PROVIDED RECORDS =>

----

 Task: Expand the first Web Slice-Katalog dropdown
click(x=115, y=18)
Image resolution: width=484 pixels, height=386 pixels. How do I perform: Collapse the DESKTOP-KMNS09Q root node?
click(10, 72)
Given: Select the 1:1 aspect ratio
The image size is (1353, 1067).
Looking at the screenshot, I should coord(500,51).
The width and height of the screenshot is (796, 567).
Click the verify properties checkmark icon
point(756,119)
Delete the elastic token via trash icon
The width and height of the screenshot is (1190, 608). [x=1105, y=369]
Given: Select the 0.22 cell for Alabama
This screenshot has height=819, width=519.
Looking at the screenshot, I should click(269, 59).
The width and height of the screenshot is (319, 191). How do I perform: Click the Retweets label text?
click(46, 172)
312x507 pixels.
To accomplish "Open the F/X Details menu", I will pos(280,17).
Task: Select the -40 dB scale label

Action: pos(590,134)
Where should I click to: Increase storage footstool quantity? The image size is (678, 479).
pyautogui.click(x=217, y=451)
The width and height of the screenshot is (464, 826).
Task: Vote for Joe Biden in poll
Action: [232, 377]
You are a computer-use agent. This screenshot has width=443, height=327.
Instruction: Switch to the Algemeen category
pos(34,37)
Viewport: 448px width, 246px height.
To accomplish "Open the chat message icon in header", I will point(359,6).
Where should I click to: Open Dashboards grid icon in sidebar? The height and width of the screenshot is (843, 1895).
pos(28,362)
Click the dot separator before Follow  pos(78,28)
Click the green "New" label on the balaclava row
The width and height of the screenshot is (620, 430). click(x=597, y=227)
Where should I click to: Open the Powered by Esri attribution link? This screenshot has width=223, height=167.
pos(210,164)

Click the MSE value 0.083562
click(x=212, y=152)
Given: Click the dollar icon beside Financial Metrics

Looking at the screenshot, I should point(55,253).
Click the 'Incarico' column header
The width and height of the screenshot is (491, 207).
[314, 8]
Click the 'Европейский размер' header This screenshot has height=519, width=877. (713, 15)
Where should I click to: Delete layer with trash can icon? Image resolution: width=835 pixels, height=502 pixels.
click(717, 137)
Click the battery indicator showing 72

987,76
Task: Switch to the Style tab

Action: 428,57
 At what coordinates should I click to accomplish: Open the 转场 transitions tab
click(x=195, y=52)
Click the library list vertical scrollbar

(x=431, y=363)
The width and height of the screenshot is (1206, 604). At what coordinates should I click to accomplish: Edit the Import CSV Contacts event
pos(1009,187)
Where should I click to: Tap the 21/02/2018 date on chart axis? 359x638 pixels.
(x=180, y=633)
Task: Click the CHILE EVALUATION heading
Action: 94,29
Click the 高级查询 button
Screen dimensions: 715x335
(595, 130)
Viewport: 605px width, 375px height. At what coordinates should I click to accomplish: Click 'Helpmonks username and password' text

----

Repeat the data in full, matching each line exactly.

REPLY =>
 Task: Expand the first Web Slice-Katalog dropdown
click(x=115, y=18)
Image resolution: width=484 pixels, height=386 pixels. How do I perform: Collapse the DESKTOP-KMNS09Q root node?
click(10, 72)
Given: Select the 1:1 aspect ratio
The image size is (1353, 1067).
Looking at the screenshot, I should coord(500,51).
The width and height of the screenshot is (796, 567).
Click the verify properties checkmark icon
point(756,119)
Delete the elastic token via trash icon
The width and height of the screenshot is (1190, 608). [x=1105, y=369]
Given: Select the 0.22 cell for Alabama
This screenshot has height=819, width=519.
Looking at the screenshot, I should click(269, 59).
The width and height of the screenshot is (319, 191). How do I perform: Click the Retweets label text?
click(46, 172)
312x507 pixels.
To accomplish "Open the F/X Details menu", I will pos(280,17).
Task: Select the -40 dB scale label

Action: pos(590,134)
Where should I click to: Increase storage footstool quantity? The image size is (678, 479).
pyautogui.click(x=217, y=451)
The width and height of the screenshot is (464, 826).
Task: Vote for Joe Biden in poll
Action: [232, 377]
You are a computer-use agent. This screenshot has width=443, height=327.
Instruction: Switch to the Algemeen category
pos(34,37)
Viewport: 448px width, 246px height.
To accomplish "Open the chat message icon in header", I will point(359,6).
Where should I click to: Open Dashboards grid icon in sidebar? The height and width of the screenshot is (843, 1895).
pos(28,362)
Click the dot separator before Follow  pos(78,28)
Click the green "New" label on the balaclava row
The width and height of the screenshot is (620, 430). click(x=597, y=227)
Where should I click to: Open the Powered by Esri attribution link? This screenshot has width=223, height=167.
pos(210,164)

Click the MSE value 0.083562
click(x=212, y=152)
Given: Click the dollar icon beside Financial Metrics

Looking at the screenshot, I should point(55,253).
Click the 'Incarico' column header
The width and height of the screenshot is (491, 207).
[314, 8]
Click the 'Европейский размер' header This screenshot has height=519, width=877. (713, 15)
Where should I click to: Delete layer with trash can icon? Image resolution: width=835 pixels, height=502 pixels.
click(717, 137)
Click the battery indicator showing 72

987,76
Task: Switch to the Style tab

Action: 428,57
 At what coordinates should I click to accomplish: Open the 转场 transitions tab
click(x=195, y=52)
Click the library list vertical scrollbar

(x=431, y=363)
The width and height of the screenshot is (1206, 604). At what coordinates should I click to accomplish: Edit the Import CSV Contacts event
pos(1009,187)
Where should I click to: Tap the 21/02/2018 date on chart axis? 359x638 pixels.
(x=180, y=633)
Task: Click the CHILE EVALUATION heading
Action: 94,29
Click the 高级查询 button
Screen dimensions: 715x335
(595, 130)
Viewport: 605px width, 375px height. At what coordinates should I click to accomplish: Click 'Helpmonks username and password' text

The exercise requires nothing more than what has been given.